I watch way too many low-brow comedies to be able to distance myself from them with any legitimacy. And when I saw the trailer for Goon I thought this isn’t going to be anything I haven’t seen many times before. Happy Gilmour was about a bad hockey player who turned out to be a great golfer, Goon is about a moron who turns out to be a great hockey player. What makes the film slightly different is the tone with which it is pitched.

It starts at 100 miles-per-hour with the genesis story of Doug Glatt being told in barely 15 minutes. He’s a really hard bouncer with a really low IQ who through assorted contrived circumstances finds himself thrust into a career as a hockey player. Needless to say he rises through the ranks very quickly thanks not to his stick skills but thanks to his fists. He’s apparently too dumb to feel pain and can punch like a heavy weight. In the violent world of low league hockey this makes him a star.

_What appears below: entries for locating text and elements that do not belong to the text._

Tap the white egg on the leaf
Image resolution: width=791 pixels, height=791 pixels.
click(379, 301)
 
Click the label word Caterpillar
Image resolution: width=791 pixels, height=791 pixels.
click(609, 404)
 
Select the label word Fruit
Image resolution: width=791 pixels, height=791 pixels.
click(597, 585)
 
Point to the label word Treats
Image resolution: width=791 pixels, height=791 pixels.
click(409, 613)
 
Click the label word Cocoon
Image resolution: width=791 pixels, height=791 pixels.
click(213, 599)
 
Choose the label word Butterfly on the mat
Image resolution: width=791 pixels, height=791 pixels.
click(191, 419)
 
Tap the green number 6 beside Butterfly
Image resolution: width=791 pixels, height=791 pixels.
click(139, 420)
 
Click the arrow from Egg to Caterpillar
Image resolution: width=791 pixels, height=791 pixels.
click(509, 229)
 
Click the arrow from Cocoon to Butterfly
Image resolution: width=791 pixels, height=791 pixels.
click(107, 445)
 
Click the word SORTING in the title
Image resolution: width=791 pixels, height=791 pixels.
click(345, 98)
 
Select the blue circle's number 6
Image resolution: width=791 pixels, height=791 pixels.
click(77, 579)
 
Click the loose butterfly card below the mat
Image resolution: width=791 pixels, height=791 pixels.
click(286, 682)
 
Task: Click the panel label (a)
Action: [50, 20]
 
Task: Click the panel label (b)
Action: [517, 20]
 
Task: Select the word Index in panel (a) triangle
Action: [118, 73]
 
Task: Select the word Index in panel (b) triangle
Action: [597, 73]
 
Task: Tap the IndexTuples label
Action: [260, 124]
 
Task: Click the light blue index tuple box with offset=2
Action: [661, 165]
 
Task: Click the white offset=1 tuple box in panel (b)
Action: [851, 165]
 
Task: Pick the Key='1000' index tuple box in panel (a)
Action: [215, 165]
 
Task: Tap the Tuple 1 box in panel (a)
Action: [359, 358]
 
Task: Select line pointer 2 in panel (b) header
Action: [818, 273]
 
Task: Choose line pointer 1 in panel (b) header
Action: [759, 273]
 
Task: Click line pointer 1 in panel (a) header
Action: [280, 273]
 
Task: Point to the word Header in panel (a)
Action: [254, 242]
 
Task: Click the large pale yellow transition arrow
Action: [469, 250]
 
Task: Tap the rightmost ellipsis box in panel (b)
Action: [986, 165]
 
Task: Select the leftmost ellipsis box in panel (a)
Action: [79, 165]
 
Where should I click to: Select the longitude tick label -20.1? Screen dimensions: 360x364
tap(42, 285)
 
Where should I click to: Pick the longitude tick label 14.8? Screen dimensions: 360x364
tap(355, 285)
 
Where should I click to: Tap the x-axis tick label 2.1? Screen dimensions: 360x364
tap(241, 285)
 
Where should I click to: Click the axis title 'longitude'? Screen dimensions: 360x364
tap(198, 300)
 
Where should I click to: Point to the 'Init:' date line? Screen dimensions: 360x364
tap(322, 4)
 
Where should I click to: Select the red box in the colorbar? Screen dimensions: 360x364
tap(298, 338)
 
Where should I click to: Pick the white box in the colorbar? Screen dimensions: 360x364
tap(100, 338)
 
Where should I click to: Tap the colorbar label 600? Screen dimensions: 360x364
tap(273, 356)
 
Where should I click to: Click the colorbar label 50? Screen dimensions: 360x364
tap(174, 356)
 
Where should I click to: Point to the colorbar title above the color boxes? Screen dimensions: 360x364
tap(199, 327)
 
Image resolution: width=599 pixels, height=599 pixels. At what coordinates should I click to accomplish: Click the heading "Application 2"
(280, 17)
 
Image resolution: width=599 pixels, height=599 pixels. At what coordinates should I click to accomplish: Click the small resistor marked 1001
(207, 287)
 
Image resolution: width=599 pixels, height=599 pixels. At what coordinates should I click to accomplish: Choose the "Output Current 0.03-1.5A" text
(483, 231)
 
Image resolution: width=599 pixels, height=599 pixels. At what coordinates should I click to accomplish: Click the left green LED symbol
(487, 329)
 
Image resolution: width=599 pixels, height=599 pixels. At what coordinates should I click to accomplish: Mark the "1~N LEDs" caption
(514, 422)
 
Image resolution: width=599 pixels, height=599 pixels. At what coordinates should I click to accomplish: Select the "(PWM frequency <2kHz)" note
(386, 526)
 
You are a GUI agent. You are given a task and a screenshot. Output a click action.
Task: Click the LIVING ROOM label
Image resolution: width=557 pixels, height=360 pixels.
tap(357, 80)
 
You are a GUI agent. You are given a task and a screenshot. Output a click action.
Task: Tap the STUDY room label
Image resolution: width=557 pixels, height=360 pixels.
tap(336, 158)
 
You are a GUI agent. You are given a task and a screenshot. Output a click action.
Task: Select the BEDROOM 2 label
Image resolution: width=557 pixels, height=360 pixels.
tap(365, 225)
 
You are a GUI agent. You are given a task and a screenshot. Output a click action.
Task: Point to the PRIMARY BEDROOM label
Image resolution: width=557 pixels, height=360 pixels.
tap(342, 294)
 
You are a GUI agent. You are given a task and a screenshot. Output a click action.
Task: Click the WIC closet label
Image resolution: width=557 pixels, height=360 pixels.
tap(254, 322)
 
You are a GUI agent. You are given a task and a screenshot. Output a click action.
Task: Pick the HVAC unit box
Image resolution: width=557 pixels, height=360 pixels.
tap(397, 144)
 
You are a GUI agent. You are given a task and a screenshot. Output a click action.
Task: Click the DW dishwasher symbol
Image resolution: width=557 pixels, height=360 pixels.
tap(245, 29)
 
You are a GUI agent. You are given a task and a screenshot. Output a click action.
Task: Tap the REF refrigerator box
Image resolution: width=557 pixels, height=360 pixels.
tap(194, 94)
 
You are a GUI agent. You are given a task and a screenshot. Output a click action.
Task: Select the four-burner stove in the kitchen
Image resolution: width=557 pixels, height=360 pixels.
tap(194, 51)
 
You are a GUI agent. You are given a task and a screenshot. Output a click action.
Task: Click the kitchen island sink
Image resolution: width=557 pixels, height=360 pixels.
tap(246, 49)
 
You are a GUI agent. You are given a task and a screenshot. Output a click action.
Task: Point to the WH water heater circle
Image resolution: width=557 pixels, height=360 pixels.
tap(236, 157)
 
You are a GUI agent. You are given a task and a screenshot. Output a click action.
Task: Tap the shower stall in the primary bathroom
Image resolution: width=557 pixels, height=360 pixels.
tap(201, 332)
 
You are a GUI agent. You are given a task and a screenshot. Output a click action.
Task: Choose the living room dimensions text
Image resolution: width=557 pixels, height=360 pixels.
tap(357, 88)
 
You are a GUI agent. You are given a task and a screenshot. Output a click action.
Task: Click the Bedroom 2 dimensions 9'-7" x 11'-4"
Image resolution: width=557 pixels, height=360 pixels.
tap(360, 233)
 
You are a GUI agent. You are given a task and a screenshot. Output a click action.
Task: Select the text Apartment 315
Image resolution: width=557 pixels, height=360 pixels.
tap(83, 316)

It’s funny enough and Sean William Scott is ably supported by a number of characters; his motor mouth mate, his gay brother, the talented-but-stroppy French-Canadian star of his team. But none of the characters are silly enough for this film to be truly Sandlerian, hence what we have is a film which tiptoes the line between our real world and pure Hollywood comedy nonsense.

The result of this is that the film, which you think is going to be riddled with low-brow bullshit, ends up having some genuinely poignant relationships, horribly graphic violence and expertly executed sporting action scenes complete with Nessun Dorma cranking up the emotions up to eleven. And Liev Schrieber delivers a good performance as the veteran rival meat-head Glatt inevitably has to go  tête à tête with.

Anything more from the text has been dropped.